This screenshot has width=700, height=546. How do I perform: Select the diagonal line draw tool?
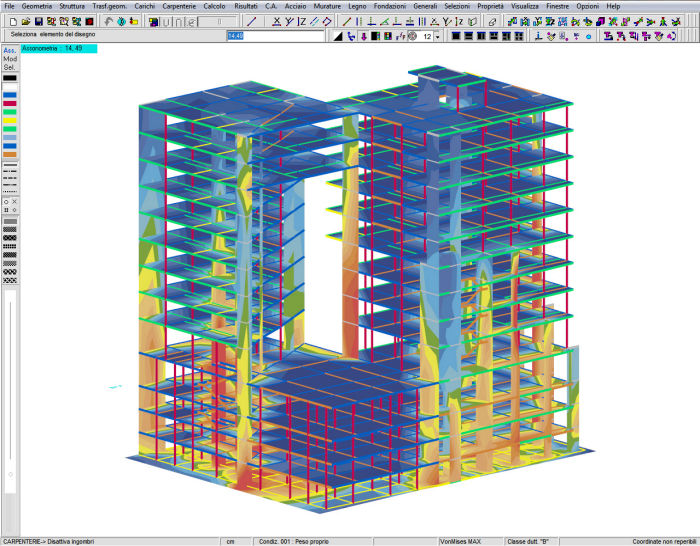coord(251,21)
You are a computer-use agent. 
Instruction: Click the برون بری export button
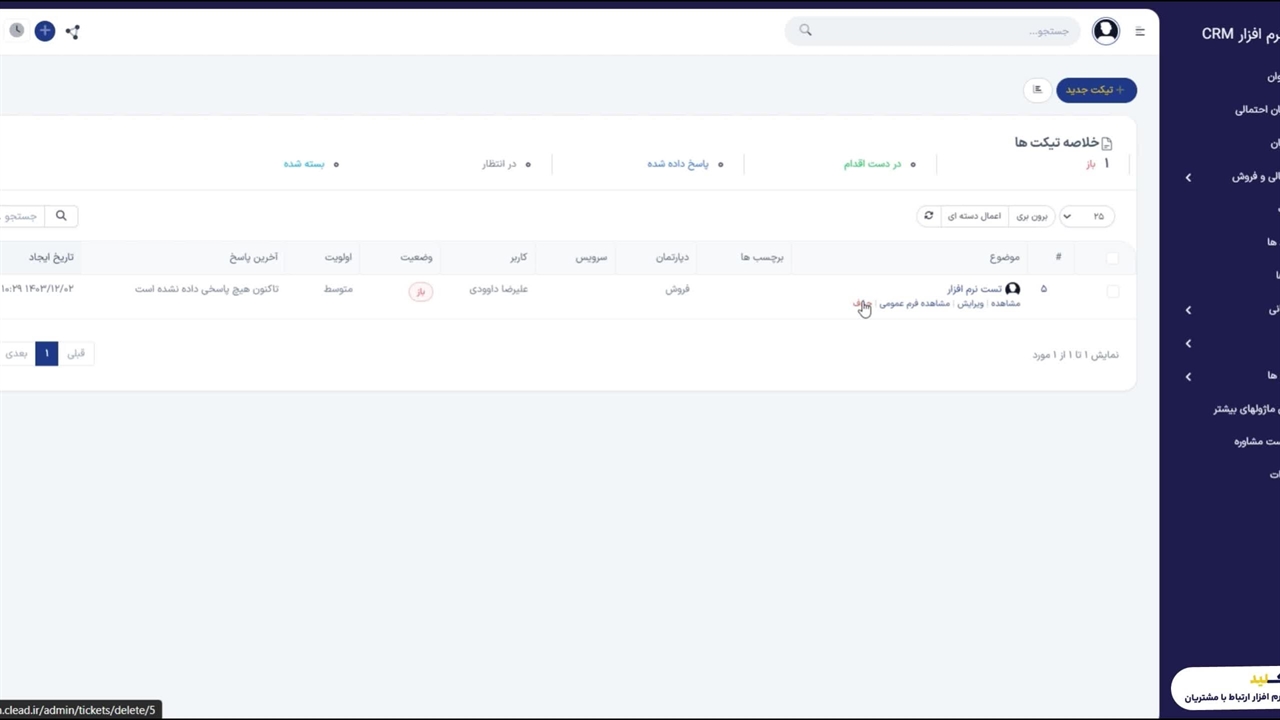point(1032,216)
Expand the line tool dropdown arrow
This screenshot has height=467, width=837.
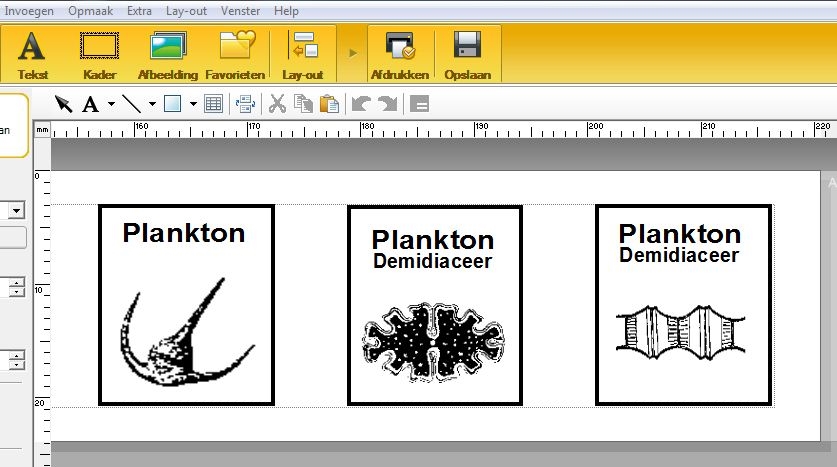click(152, 104)
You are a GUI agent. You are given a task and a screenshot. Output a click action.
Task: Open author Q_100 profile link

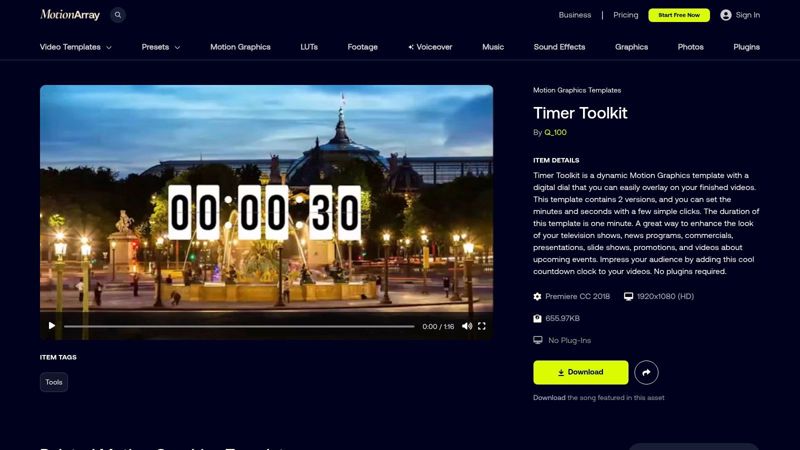point(555,132)
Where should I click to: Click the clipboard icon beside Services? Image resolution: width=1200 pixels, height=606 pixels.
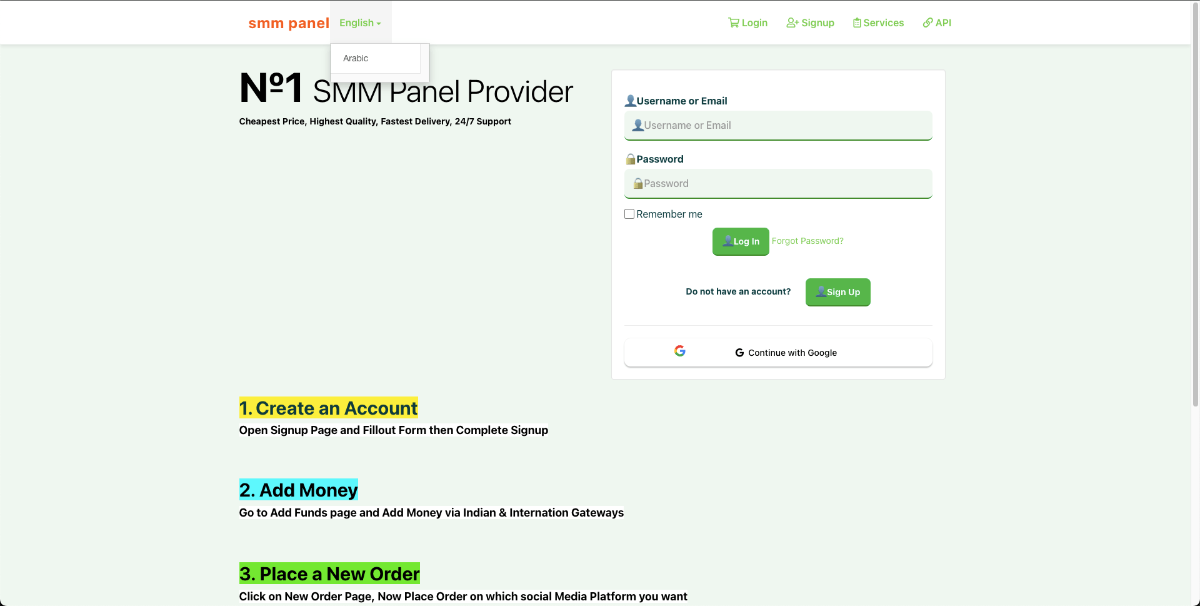point(857,22)
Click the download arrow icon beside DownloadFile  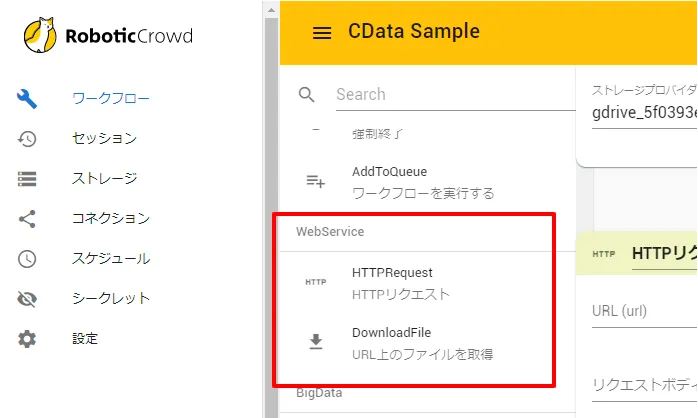(x=315, y=342)
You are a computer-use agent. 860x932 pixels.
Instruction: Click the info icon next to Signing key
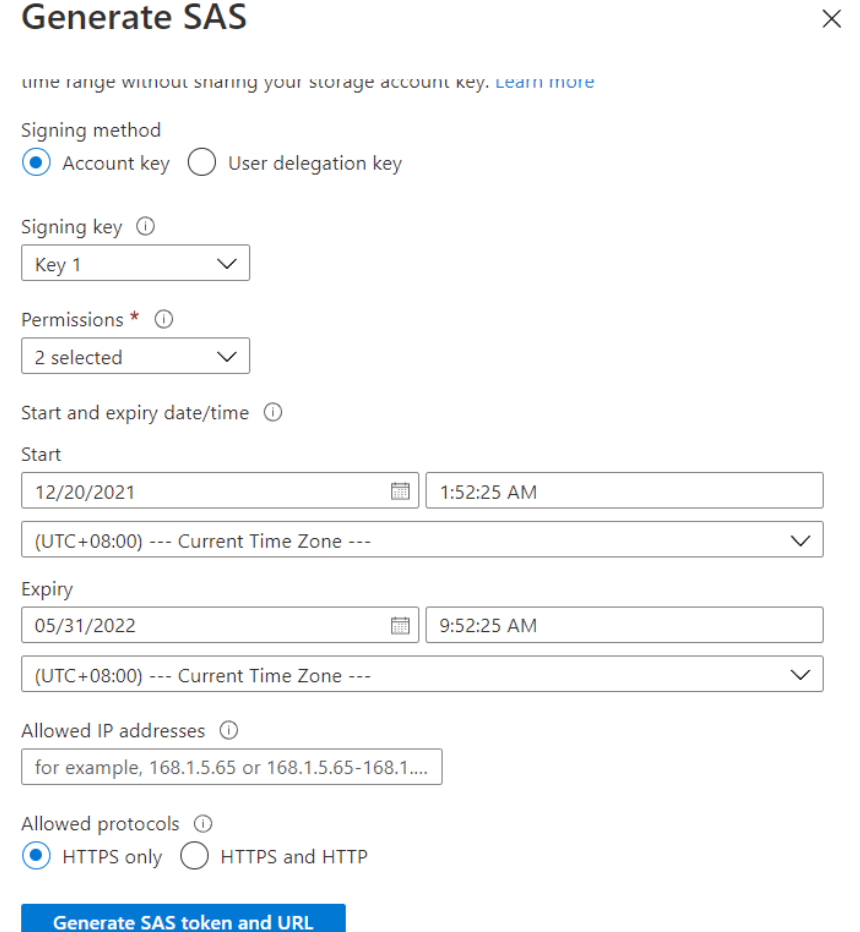[145, 227]
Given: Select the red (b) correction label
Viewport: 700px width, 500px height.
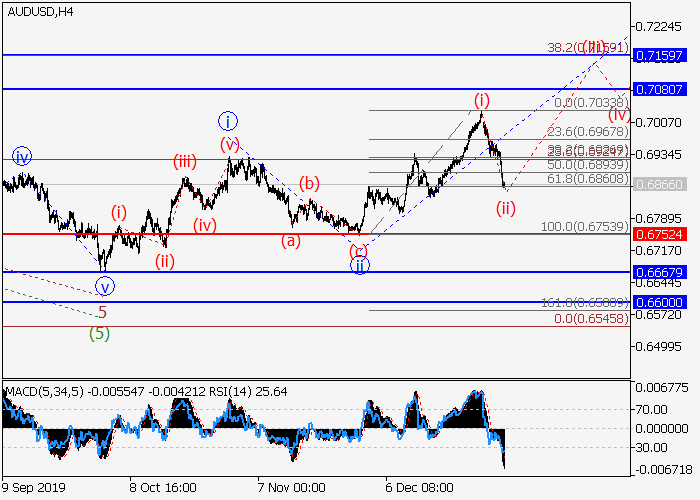Looking at the screenshot, I should click(309, 183).
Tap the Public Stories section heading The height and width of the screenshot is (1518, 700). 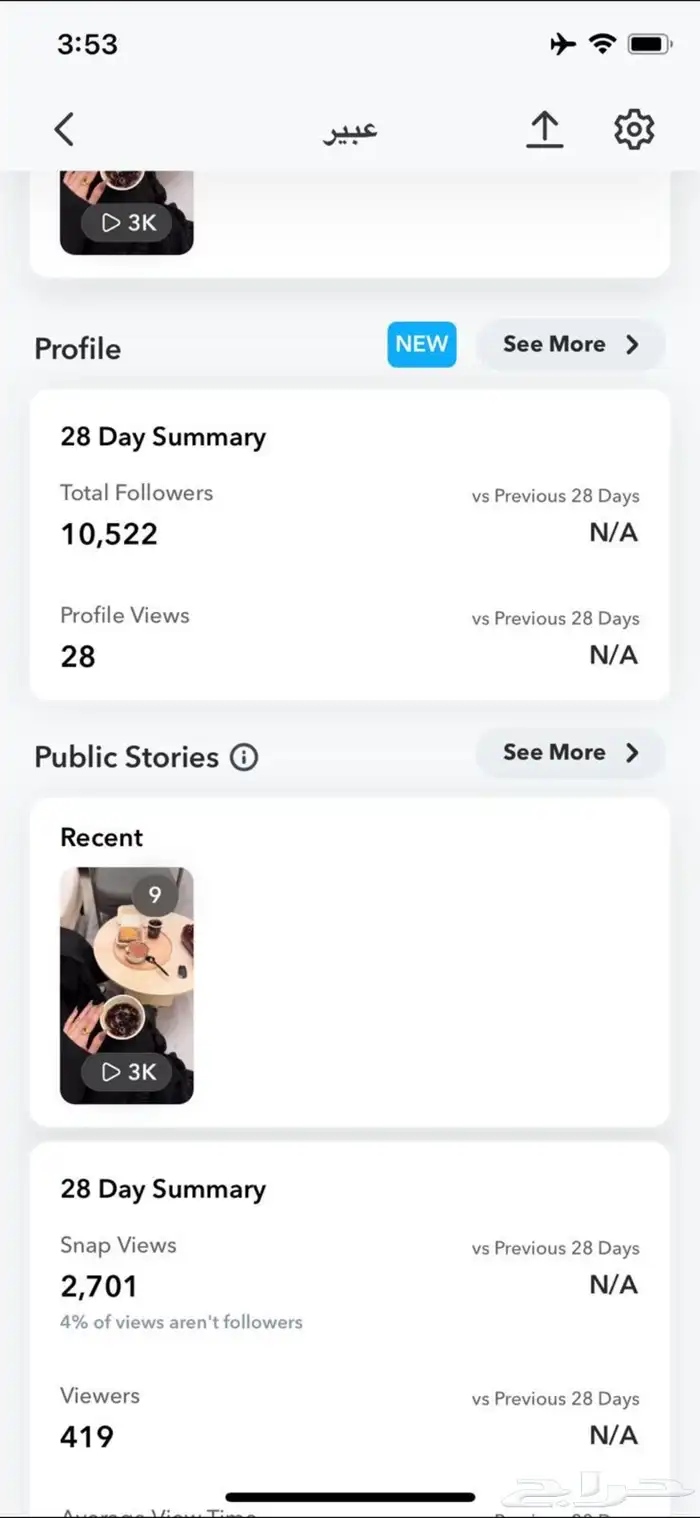(126, 757)
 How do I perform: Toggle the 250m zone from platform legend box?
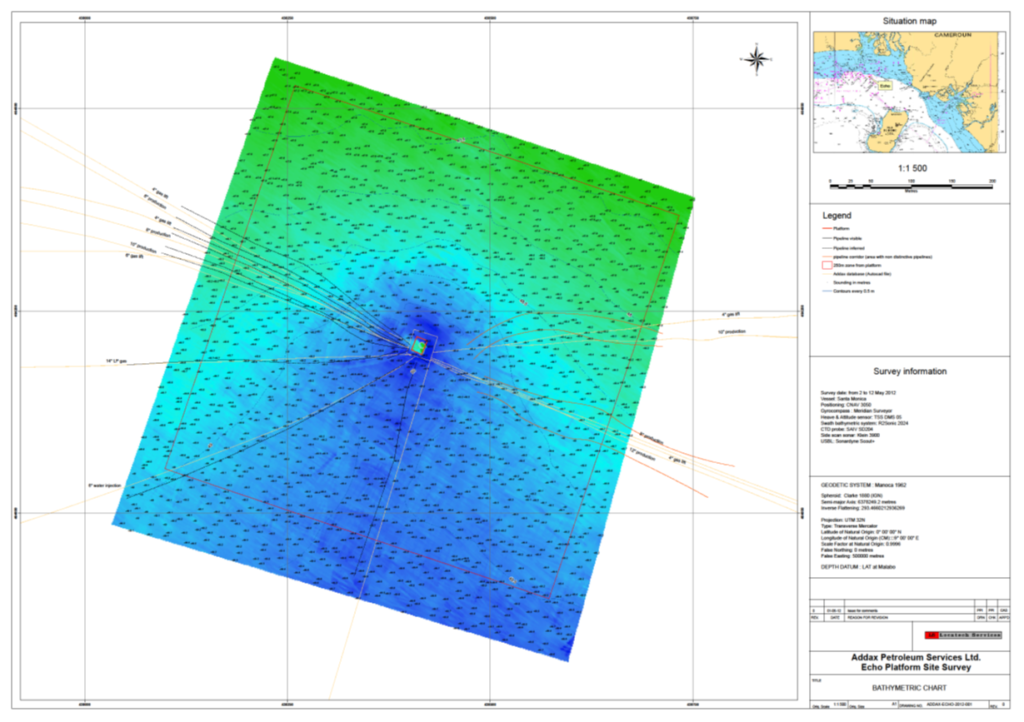(827, 265)
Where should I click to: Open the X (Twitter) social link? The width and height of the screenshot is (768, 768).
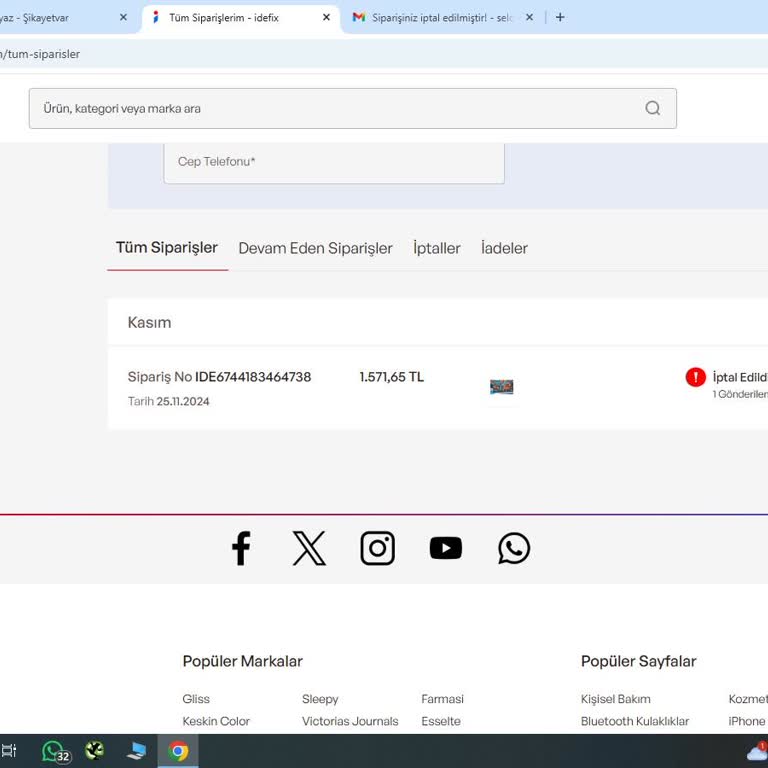coord(309,548)
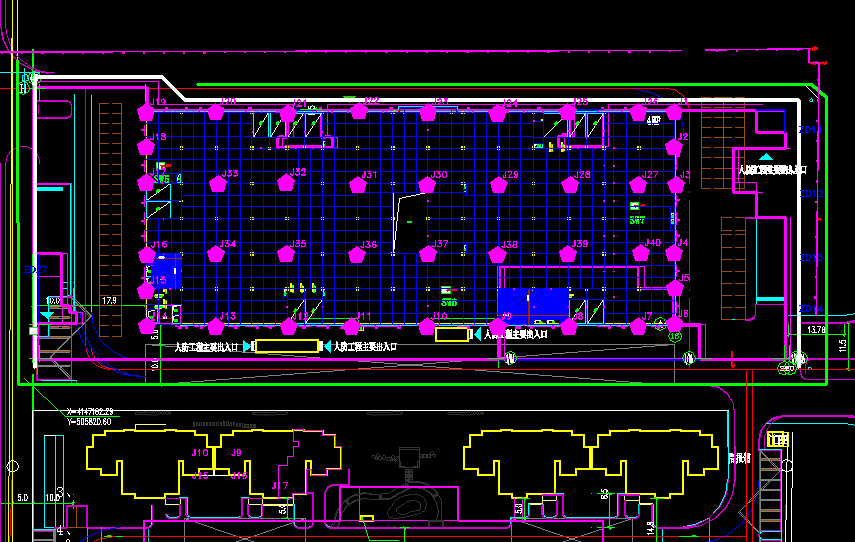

------------------------------------------------------------

• Work instruction
All the lines that hold the word "computer" must appear in the answer, copied from the records.

• Result of the exercise
You are a computer-use agent. 
You are a computer-use agent. 860x932 pixels.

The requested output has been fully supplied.